§ EXERCISE OBJECTIVE
Looking at each line of the data below, tally those that contain the word "This" and give only the total.

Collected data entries
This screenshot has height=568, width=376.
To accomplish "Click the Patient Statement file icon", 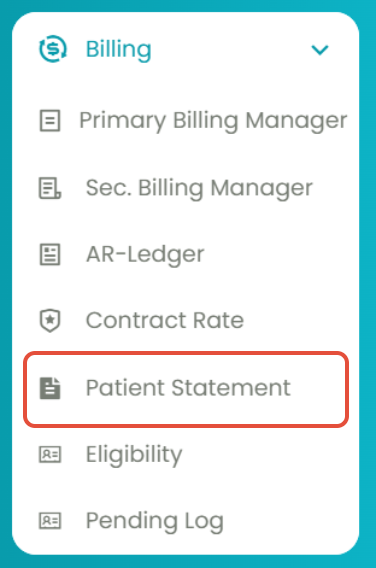I will [x=50, y=388].
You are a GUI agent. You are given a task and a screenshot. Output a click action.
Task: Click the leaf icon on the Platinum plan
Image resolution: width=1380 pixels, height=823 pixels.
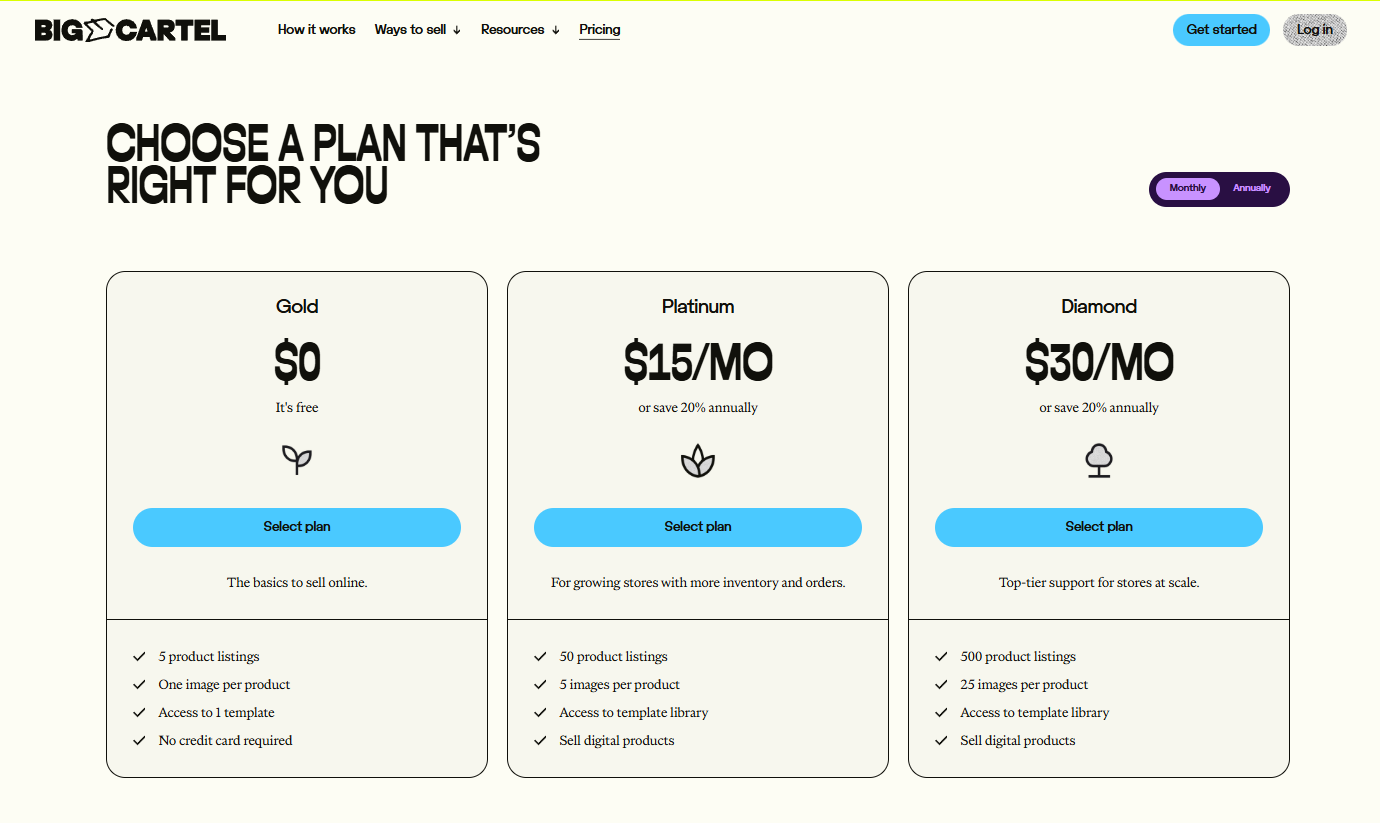coord(697,460)
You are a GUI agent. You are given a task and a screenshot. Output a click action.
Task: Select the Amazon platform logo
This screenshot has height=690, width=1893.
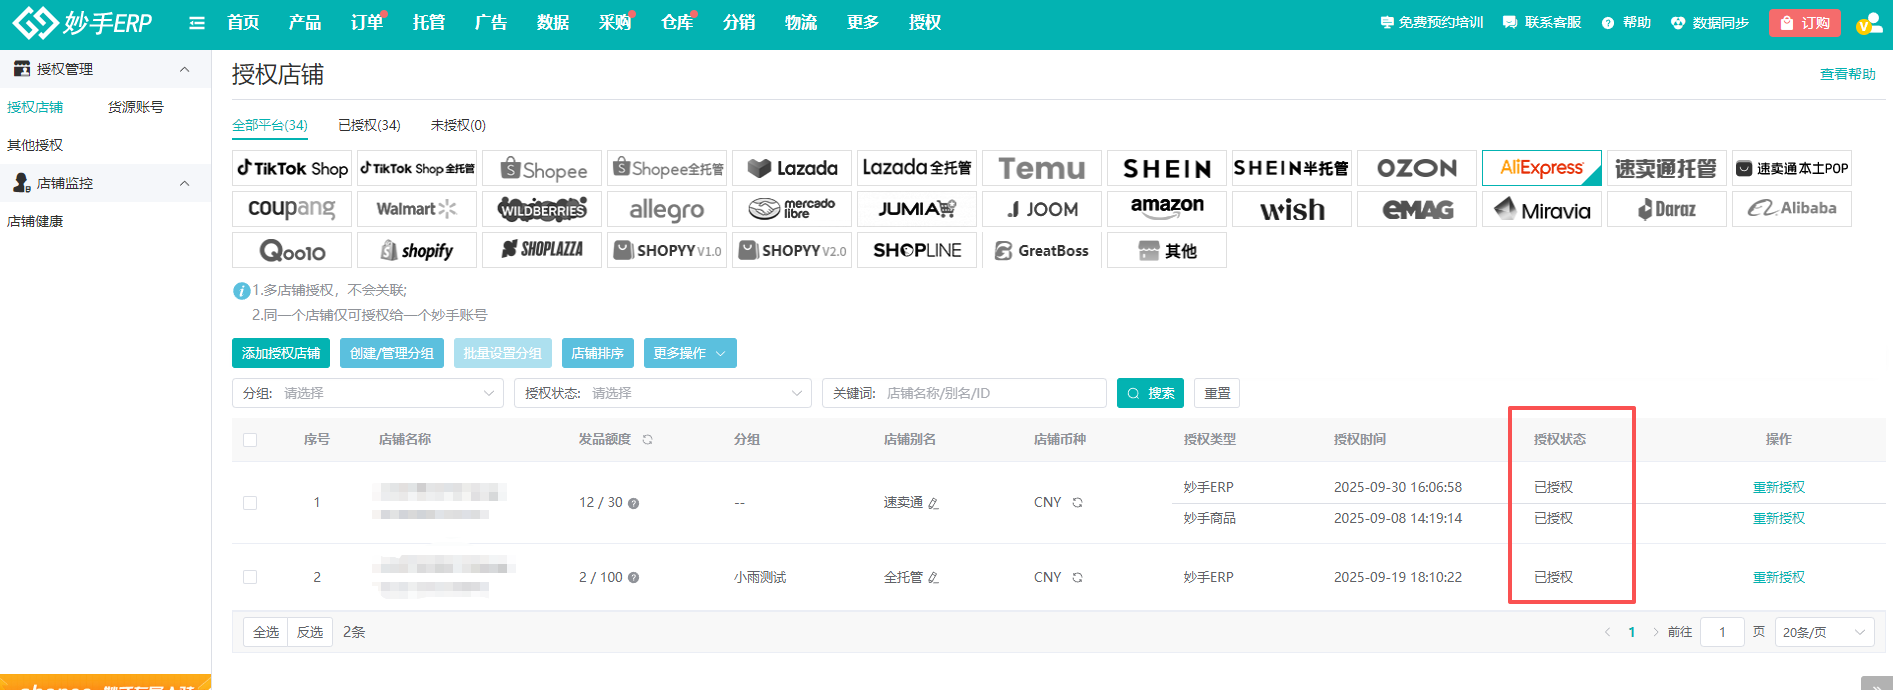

§ TASK RESPONSE
2